**ページ**
今回解説するのは法人契約の【生命保険】の仕訳処理になります。

生命保険の仕訳処理

生命保険の場合

保険の種類や契約形態によって経理処理が異なります。

生命保険の場合は下記のような経理処理を行います。

  • 貯蓄性のない保険
    (定期保険など)
    損金に算入
  • 貯蓄性のある保険
    (終身保険・養老保険・年金保険など)
    資産に計上
    ※ただし、受取人が被保険者またはその遺族の場合は損金で処理します

損金とは税務上の費用のことです。

補足

他の保険と大きく違うのは

生命保険の場合、費用ではなく、資産として処理する場合があるということです。

法人契約の生命保険の仕訳・経理処理

今回は上記の中の【1/2養老保険】について解説します。

1/2養老保険(ハーフタックスプラン)

養老保険は、貯蓄性のある保険のため全額資産として計上します。

しかし下記の要件を満たしていれば、

保険料の半分を損金として計上することができます。

1/2養老保険の要件
  • 契約者・・法人
  • 被保険者・・役員・従業員の全員
  • 満期保険金の受取人・・法人
  • 死亡保険金の受取人・・役員・従業員の遺族

これを「1/2養老保険(ハーフタックスプラン)」といいます。

2分の1は損金計上が認められるため、このような呼び方になります。

1/2養老保険(ハーフタックスプラン)

  • 2分の1は資産で計上
    →「保険料積立金
  • 2分の1は損金に算入
    →「福利厚生費

例題:保険料を支払った時

例題

1/2養老保険の保険料1,000,000円を現金で支払った場合の仕訳を示しなさい。

(解答)

保険料積立金
(資産)
500,000/現金1,000,000
福利厚生費
(損金)

**課題の要件**
上のページのうち、「生命保険の場合は下記のような経理処理を行います。」を含む語句で始まり「損金とは税務上の費用のことです。」で終わる部分を、一字も変えずに書き写してください。

**保存データ**
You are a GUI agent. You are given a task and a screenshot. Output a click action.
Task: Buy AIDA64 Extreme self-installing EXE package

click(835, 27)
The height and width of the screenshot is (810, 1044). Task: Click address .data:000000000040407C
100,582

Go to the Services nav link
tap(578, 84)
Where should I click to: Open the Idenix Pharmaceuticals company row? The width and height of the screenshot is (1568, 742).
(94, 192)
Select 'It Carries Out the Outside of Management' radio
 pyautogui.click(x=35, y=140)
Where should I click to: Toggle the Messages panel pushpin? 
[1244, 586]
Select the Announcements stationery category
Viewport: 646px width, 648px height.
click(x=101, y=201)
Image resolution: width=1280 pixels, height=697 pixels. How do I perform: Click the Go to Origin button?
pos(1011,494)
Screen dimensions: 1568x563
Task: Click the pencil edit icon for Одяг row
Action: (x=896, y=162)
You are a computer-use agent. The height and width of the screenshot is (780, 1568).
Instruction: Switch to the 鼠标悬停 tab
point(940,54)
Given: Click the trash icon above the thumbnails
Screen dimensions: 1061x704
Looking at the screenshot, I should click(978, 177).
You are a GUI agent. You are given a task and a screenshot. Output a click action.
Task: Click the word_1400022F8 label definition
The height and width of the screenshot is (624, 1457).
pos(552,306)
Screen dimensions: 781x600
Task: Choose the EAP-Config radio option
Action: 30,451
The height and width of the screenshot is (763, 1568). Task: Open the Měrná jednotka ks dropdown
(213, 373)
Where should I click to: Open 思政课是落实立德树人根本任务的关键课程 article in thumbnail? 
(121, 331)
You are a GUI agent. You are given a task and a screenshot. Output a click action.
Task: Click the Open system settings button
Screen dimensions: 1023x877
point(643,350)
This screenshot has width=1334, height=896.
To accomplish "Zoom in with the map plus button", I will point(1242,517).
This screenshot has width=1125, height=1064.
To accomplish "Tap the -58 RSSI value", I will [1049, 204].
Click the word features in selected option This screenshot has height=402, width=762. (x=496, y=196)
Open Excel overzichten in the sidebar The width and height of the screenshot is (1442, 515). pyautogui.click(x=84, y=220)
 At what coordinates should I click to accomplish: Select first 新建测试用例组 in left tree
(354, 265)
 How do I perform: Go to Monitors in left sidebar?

**最終結果**
生命保険の場合は下記のような経理処理を行います。

  • 貯蓄性のない保険
    (定期保険など)
    損金に算入
  • 貯蓄性のある保険
    (終身保険・養老保険・年金保険など)
    資産に計上
    ※ただし、受取人が被保険者またはその遺族の場合は損金で処理します

損金とは税務上の費用のことです。